Pictures should be omitted; restate word for word the lines from the one holding "Task: Open the" through the last line of the entries below.

■ THE DATA ■
>>>
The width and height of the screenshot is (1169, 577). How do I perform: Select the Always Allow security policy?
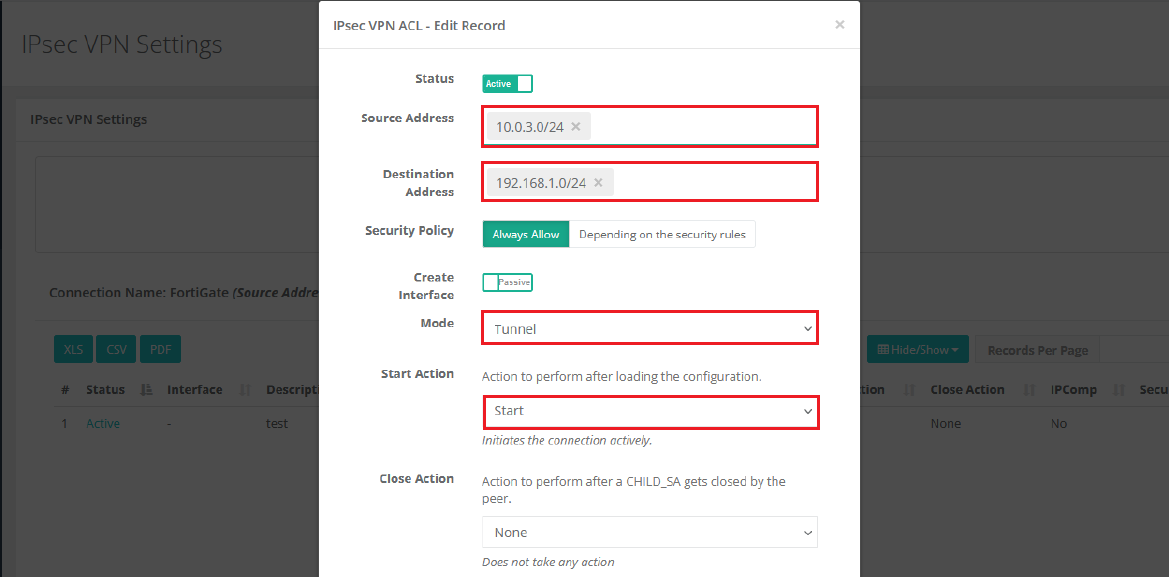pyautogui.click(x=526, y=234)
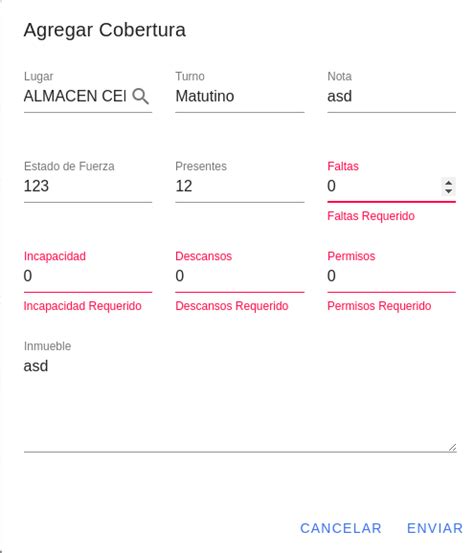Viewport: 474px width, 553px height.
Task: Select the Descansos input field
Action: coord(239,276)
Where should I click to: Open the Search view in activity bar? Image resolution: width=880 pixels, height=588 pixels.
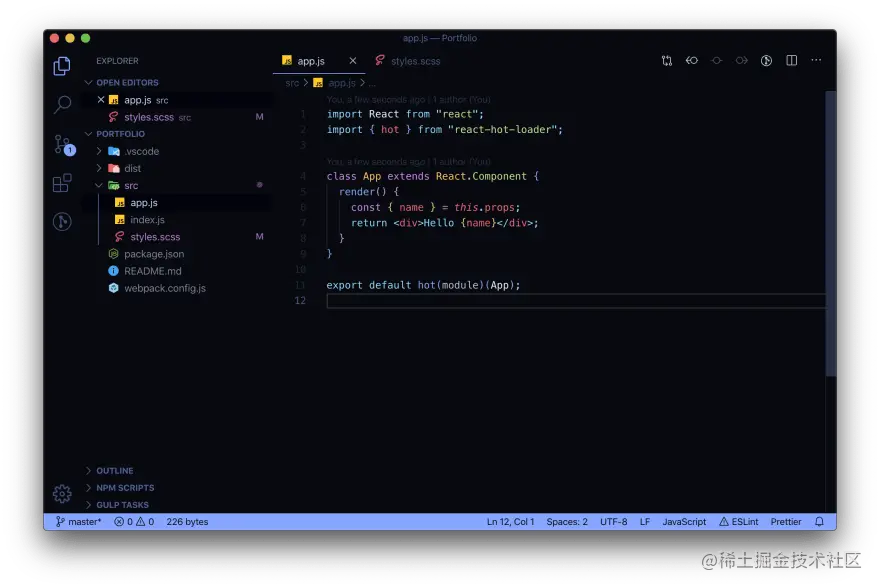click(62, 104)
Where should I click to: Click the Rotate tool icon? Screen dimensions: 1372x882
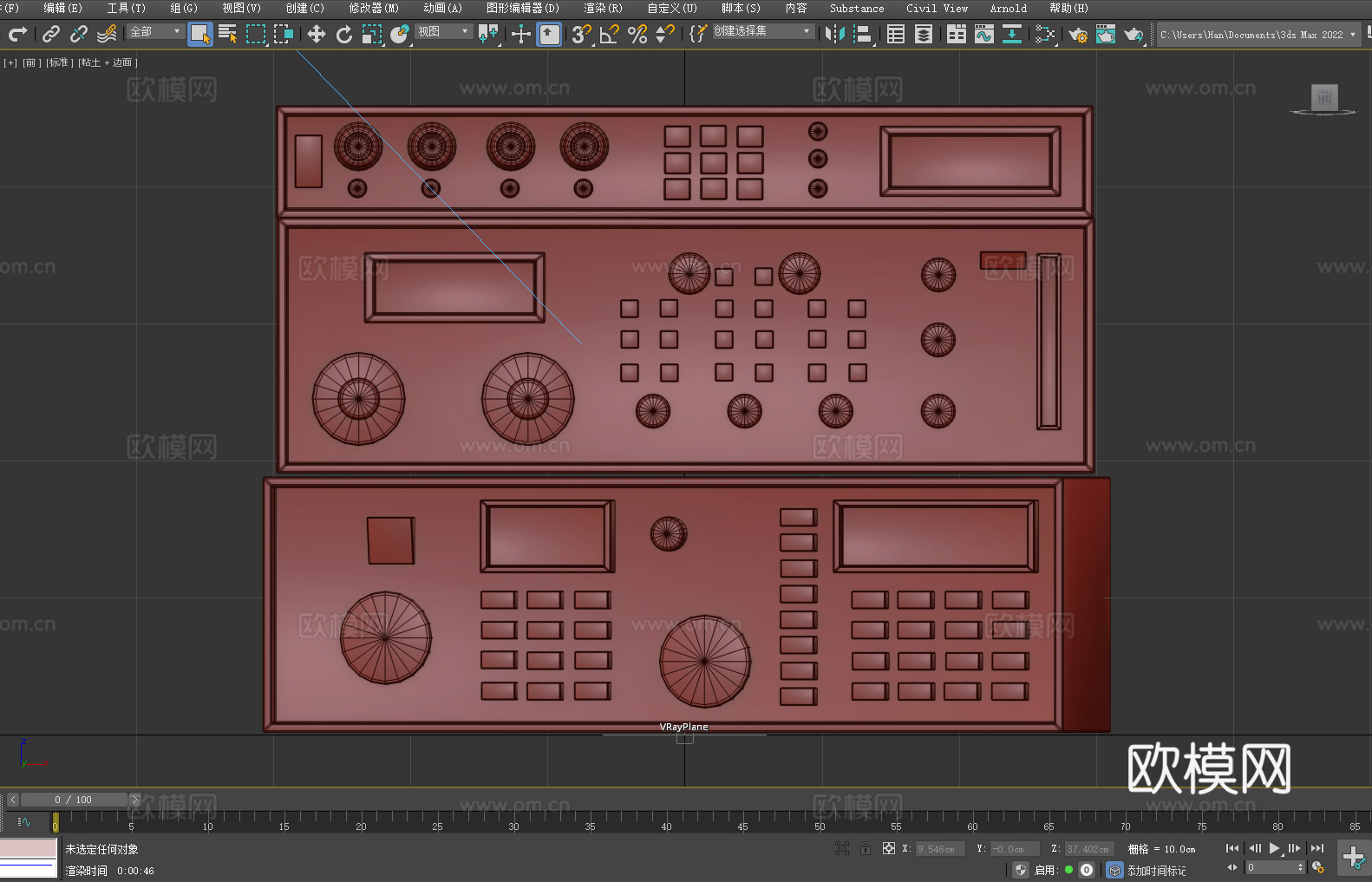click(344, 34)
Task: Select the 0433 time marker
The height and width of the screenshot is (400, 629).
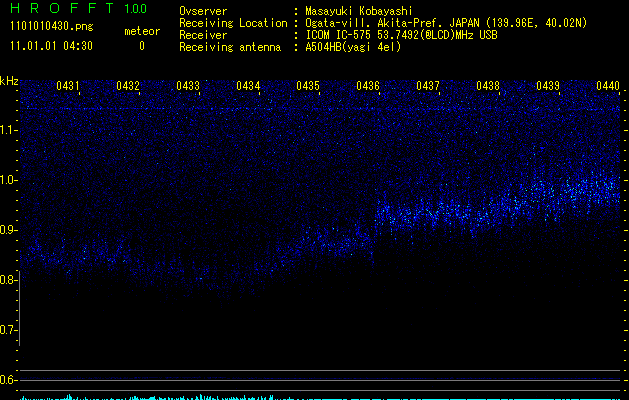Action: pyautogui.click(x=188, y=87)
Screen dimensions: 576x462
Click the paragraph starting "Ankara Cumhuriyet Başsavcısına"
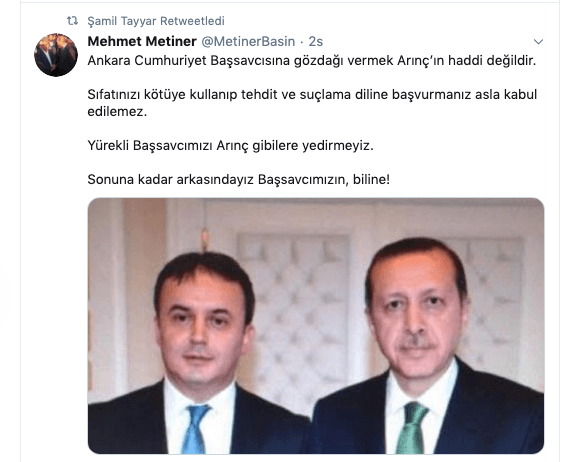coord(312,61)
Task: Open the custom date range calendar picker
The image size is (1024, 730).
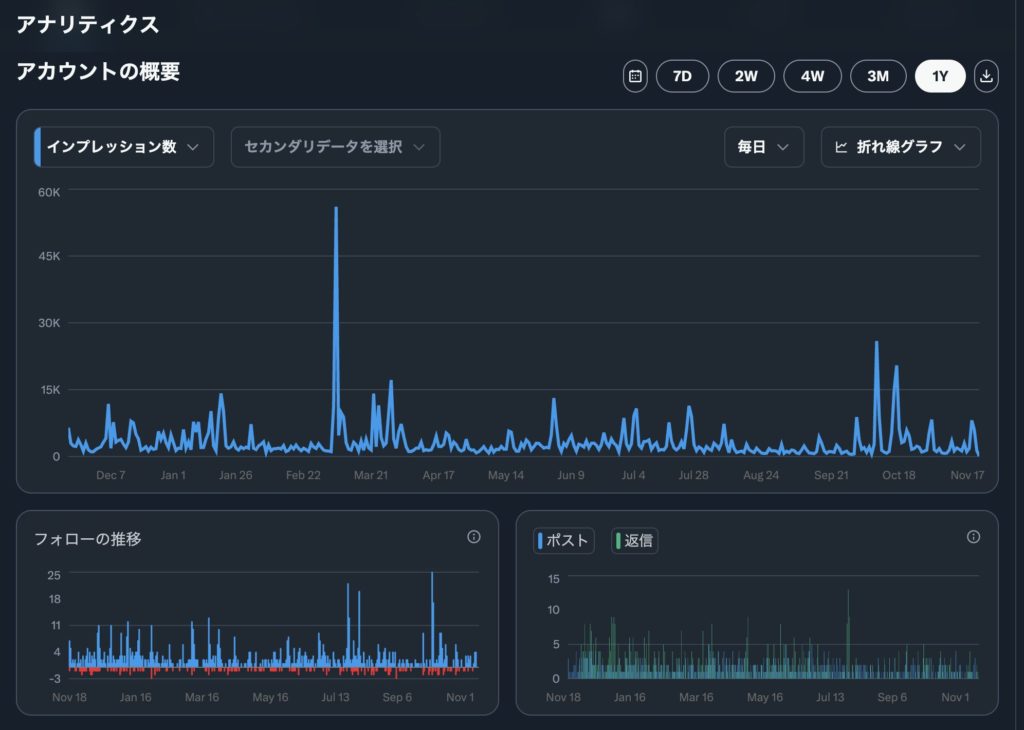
<<<
■ WRITTEN ANSWER ■
Task: Open the custom date range calendar picker
The image size is (1024, 730).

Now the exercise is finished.